Your assignment —
Filter the records down to the lines that hold the word "computer", and copy each of those lines.

Task inputs —
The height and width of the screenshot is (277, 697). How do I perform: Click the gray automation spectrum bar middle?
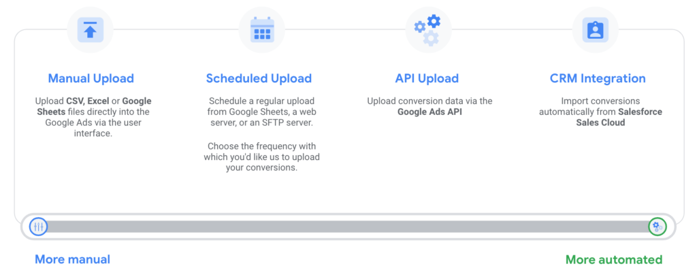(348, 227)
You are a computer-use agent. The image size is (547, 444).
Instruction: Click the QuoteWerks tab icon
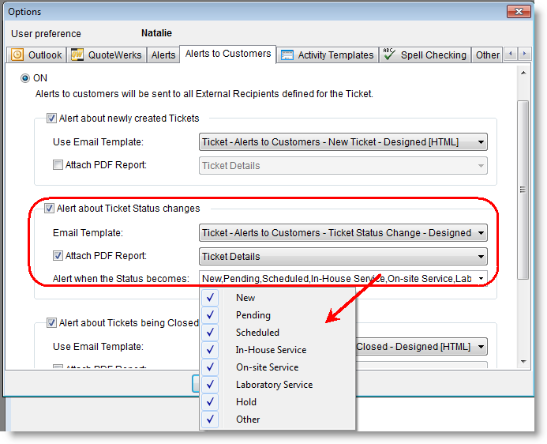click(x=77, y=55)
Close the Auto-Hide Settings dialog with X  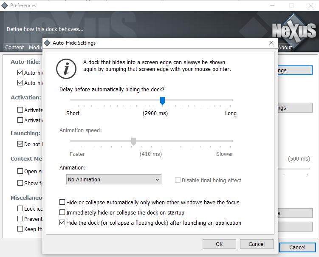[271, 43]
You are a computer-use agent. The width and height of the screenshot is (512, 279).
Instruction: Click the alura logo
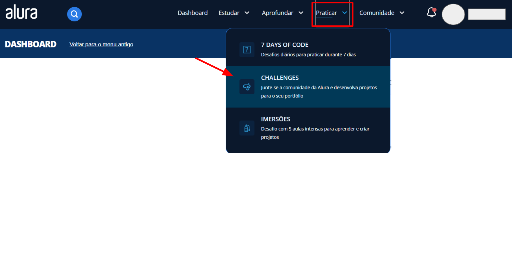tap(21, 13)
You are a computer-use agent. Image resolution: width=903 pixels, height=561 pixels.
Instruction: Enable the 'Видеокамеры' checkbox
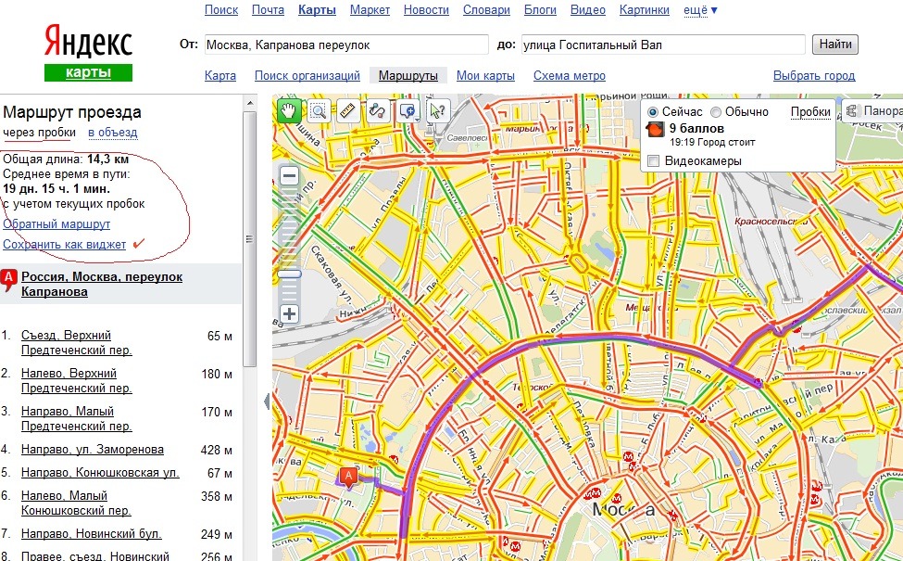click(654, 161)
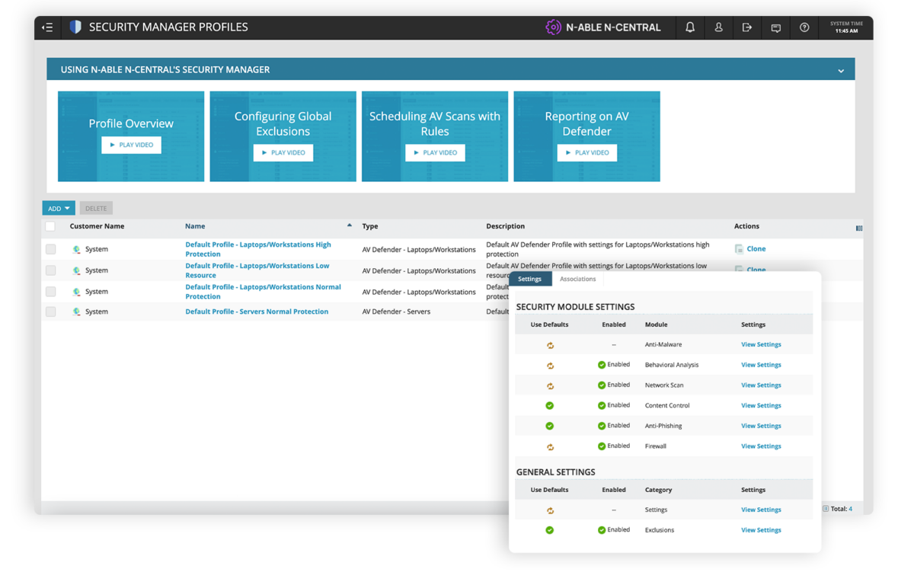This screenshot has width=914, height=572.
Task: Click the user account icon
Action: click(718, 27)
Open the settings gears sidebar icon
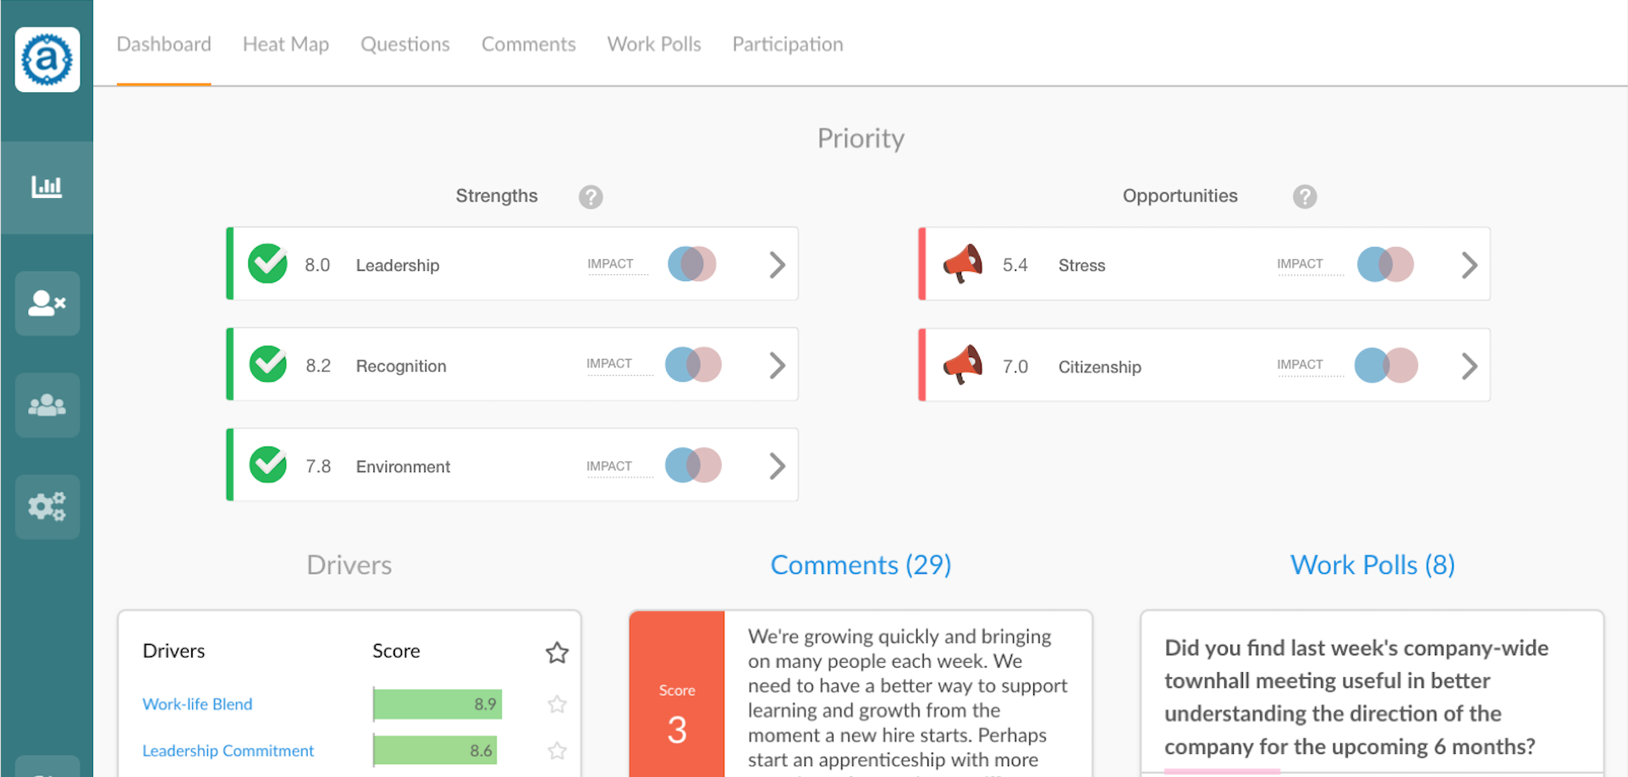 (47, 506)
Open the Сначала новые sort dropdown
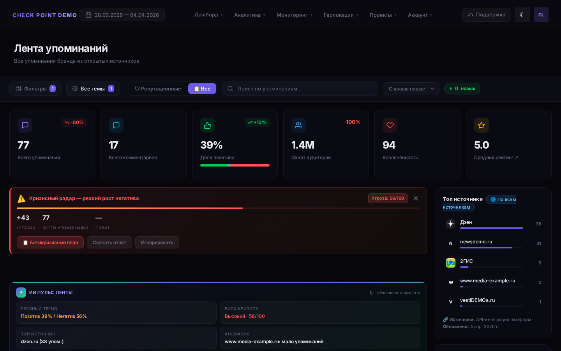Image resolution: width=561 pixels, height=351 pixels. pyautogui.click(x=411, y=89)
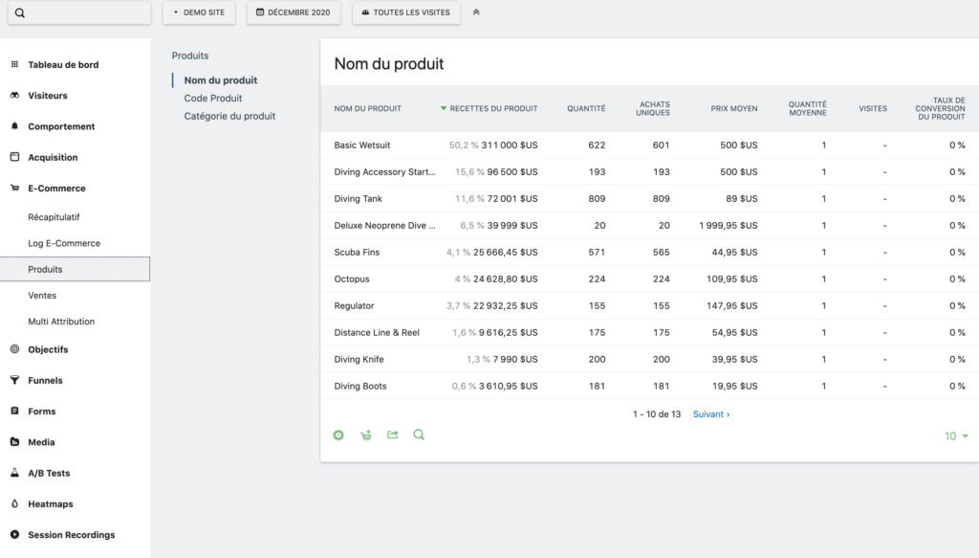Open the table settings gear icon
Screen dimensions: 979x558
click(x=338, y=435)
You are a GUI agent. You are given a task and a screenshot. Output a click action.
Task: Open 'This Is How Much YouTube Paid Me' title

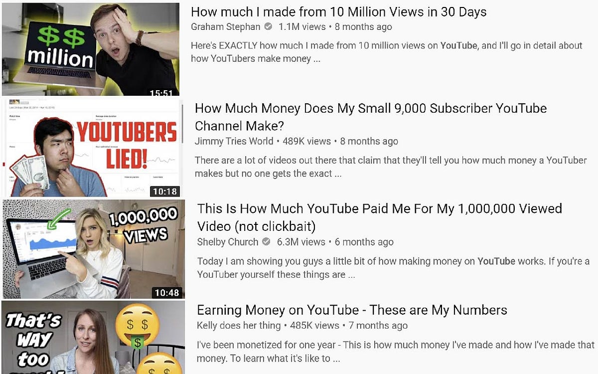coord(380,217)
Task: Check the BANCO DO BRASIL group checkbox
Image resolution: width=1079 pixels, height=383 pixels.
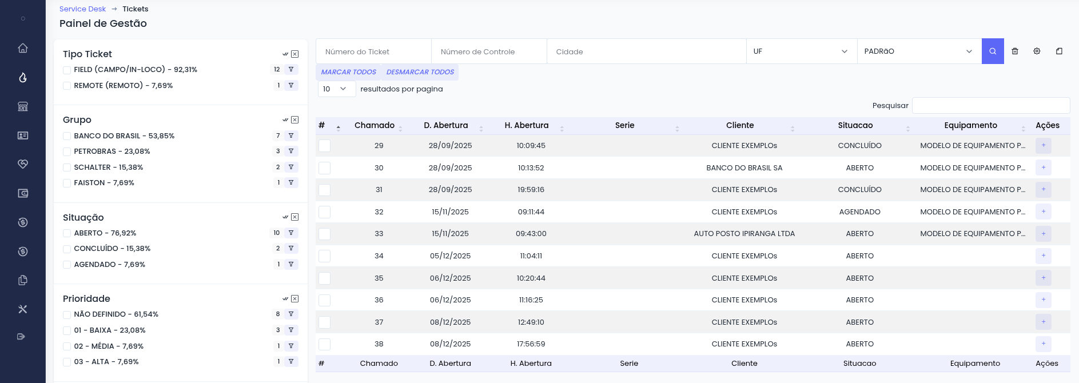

Expected output —
You are a computer-use agent. The image size is (547, 444).
You are a computer-use agent. The width and height of the screenshot is (512, 279).
You are a computer-use agent. Image resolution: width=903 pixels, height=561 pixels.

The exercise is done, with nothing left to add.